In my usability class, I often have to tell people that something is what people usually do, AND that I don’t think it is appropriate. Sometimes because it’s not useful; sometimes because the problems go deeper than that.
One of the common elements of personas as used for usability assessment and for design is that they include the fictional user’s demographics. For example, this one is from usability.gov:
What possible difference does it make to his use of the Economic Research Service that he’s “Married, 3 children, 1 grandchild”? So my first objection is simply that it’s unnecessary information. But, more than that, this implies that this information IS relevant. (BTW, it would be illegal to ask those questions on a job application.)

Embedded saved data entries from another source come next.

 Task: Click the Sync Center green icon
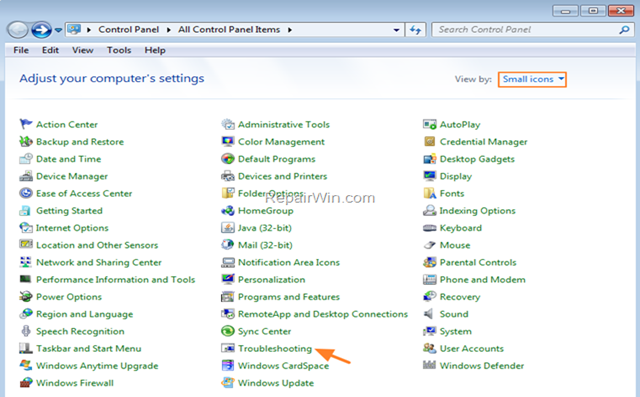pyautogui.click(x=228, y=331)

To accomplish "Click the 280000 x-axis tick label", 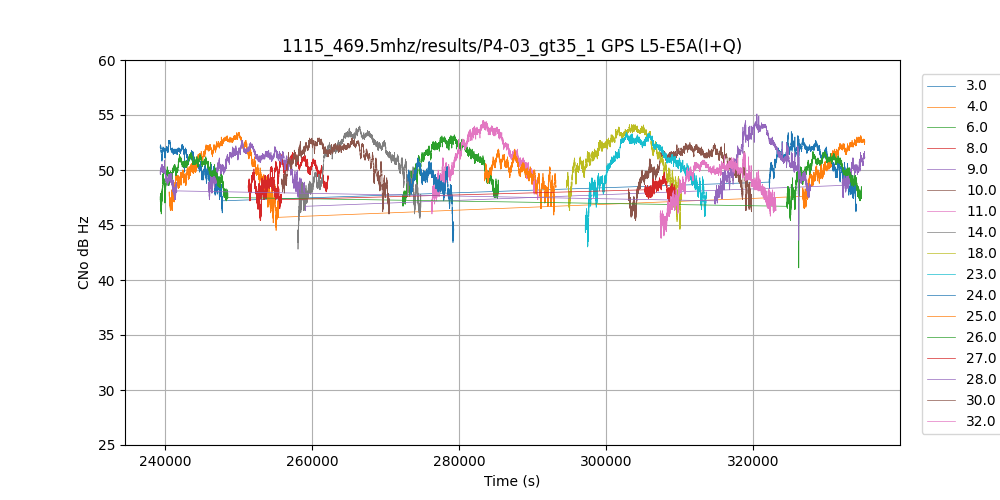I will click(459, 462).
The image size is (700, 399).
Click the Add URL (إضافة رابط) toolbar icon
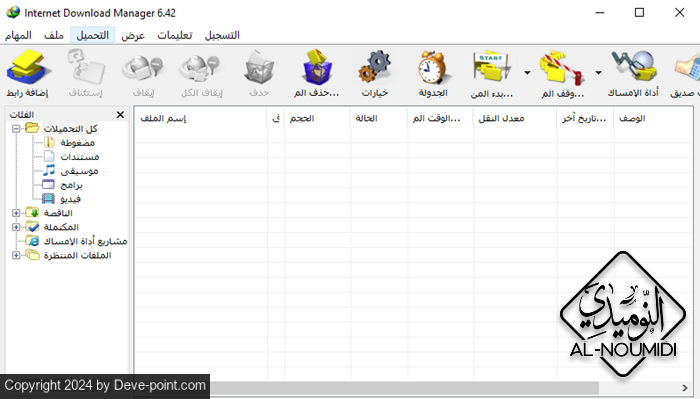pos(28,74)
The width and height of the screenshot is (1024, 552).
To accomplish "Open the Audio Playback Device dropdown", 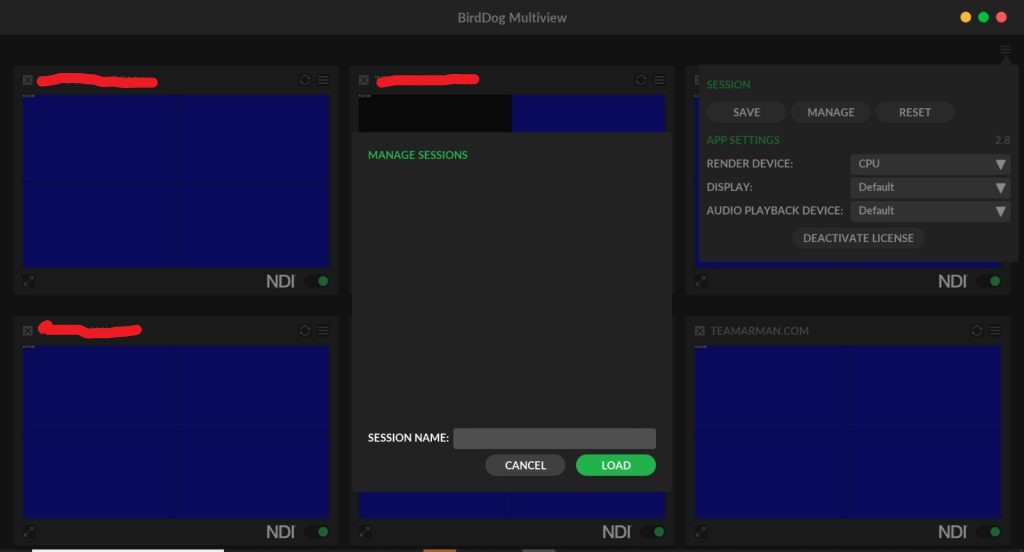I will (929, 211).
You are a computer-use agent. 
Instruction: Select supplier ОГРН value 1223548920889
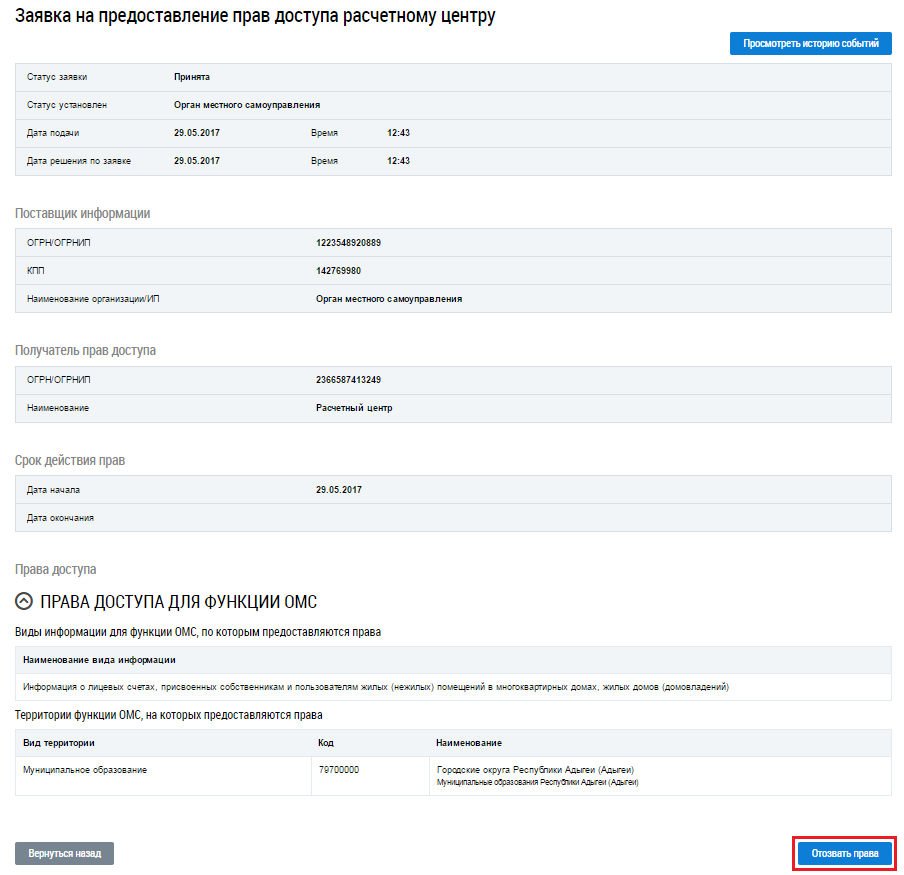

But think about what sort of a mental image this creates. (The attractive photo helps, too.) Now take this same person but turn him into a dowdy-looking woman “age 61, single, no children” — NOW what do you think of HER? Do you think she would also be called, “focused, goal-oriented, strong leadership role”? C’mon, be honest, not politically correct.
Then think about this: what are the chances that you would see such a persona saying, “Gay male, in a stable relationship”? Maybe, in California. Try this one: a picture of a black man with dreadlocks saying “gay male, playing the field” — nah, no one would say that. “Divorced, estranged from his kids”? But then why is a stable hetero relationship important? But, again, what relevance does this information have? Other than to (1) draw on and (2) perpetuate stereotypes.
BTW, I was insulted when McCain defended Obama by saying “He’s a family man.” As if having a family makes a person trustworthy. (Domestic violence, anyone?) And the corollary would be that, if he were NOT a family man, McCain’s followers’ accusations would be justified?
We’ve fought for decades for equal rights — and to abolish stereotypical language, stories, and jokes from the workplace. But in the persona-development world, stereotpes are alive and well.